Mit Trollen habe ich keine Probleme. Ab und zu kommt es schon mal vor, dass jemand motzt. Neulich hat sich einer beschwert, dass auf dem Facebook-Profil nur noch belangloses Zeug steht. Aber ich kann halt nicht kreativer sein, als der Stadtteil ist. Dann müsste ich anfangen zu lügen und das möchte ich nicht. Wenn’s jemanden nicht schmeckt, soll er halt „gefällt mir nicht mehr“ anklicken, fertig. Aber eigentlich sind die meisten ganz süß. Es gibt einiger User auf der Facebook-Seite, die mich sofort verteidigen wenn einer mault. Es gibt auch viele Heavyuser, die zwar zu allem eine Meinung haben, aber auch total tolerant sind und sich vor allem sehr solidarisch zeigen. Es kommt immer mehr Lob und Unterstützung – und vor allem Hinweise.

Es gibt Leute, die sagen, dass hyperlokal das nächste große Ding im Journalismus wird. Viele Verlage haben da ein Auge drauf geworfen und fangen an zu experimentieren. Was sagst du dazu?

Mopo und Abendblatt sind hier in Hamburg schon viel zu weit weg von den Menschen aus dem Stadtteil. Die sind im Viertel nicht so gut vernetzt. Klar. Das können die ja auch gar nicht leisten. Die müssen schließlich aus der ganzen Stadt berichten. Ich sag mal, wenn man Eimsbüttel als Stadtteil journalistisch komplett abdecken wollen würde, dann bräuchte man drei bis vier Leute dafür, die nur aus dem Stadtteil berichten.

Haben die großen Verlage auf dem Gebiet der hyperlokalen Berichterstattung also gar keine Chance?

Das Abendblatt hatte ja mal die Stadtteil-Reporter.

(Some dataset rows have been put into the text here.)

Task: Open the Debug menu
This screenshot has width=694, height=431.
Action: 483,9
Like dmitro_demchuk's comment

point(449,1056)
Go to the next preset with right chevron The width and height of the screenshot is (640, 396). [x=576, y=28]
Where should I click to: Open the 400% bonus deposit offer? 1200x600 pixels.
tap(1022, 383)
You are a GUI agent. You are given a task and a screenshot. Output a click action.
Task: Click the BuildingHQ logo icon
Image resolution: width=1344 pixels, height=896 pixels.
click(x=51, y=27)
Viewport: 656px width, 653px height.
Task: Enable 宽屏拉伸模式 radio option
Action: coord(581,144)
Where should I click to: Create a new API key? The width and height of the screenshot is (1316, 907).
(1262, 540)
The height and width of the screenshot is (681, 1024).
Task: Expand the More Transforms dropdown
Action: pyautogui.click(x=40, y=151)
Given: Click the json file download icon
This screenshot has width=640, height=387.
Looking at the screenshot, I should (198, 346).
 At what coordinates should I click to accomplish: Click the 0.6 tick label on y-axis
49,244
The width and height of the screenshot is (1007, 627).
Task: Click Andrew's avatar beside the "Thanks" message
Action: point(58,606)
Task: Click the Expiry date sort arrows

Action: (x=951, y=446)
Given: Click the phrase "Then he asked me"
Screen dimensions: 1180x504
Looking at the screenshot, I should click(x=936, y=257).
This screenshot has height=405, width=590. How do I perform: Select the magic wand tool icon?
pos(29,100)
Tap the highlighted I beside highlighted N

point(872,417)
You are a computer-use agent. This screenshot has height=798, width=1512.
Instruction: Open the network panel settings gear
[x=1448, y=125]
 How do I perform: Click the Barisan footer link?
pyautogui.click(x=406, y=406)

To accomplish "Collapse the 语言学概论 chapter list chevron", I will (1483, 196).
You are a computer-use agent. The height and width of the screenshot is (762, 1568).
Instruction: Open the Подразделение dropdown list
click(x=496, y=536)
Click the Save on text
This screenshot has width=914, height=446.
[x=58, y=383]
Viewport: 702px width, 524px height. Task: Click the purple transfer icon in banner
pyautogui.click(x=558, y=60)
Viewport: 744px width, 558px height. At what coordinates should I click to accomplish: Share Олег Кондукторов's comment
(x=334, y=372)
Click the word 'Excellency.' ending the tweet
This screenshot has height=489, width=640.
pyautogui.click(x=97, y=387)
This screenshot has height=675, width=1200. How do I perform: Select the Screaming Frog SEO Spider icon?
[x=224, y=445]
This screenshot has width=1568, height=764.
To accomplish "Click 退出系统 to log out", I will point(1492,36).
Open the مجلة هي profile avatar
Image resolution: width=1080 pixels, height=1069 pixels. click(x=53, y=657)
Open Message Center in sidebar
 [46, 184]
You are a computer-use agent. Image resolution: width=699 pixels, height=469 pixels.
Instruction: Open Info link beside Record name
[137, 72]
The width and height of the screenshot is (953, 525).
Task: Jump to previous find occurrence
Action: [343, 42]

Als Blogs und im Blatt. Nur: das wird ja gar nicht mehr gepflegt. Das war zwar schon einmal ein richtiger Ansatz. Nur waren die postings soooo langweilig. Null sexy. Denen hat da komplett das Fingerspitzengefühl gefehlt, was im Stadtteil relevant ist und was nicht – was die Leute aus dem Viertel wirklich lesen wollen. Wie da die Stimmung ist und so. Es ist nun mal die persönliche Note, die einen Blog überleben lässt – oder eben nicht. Ich glaube den Menschen ist wichtig, dass so einen Plattform auch jemand aus dem Stadtteil betreibt. Wenn da ein großer Verlag dahinter stecken würde, dann wäre das für viele sofort unglaubwürdig.

 

 

Disclaimer: Der Autor arbeitet hauptberuflich für die Hamburger Morgenpost und wohnt in Eimsbüttel.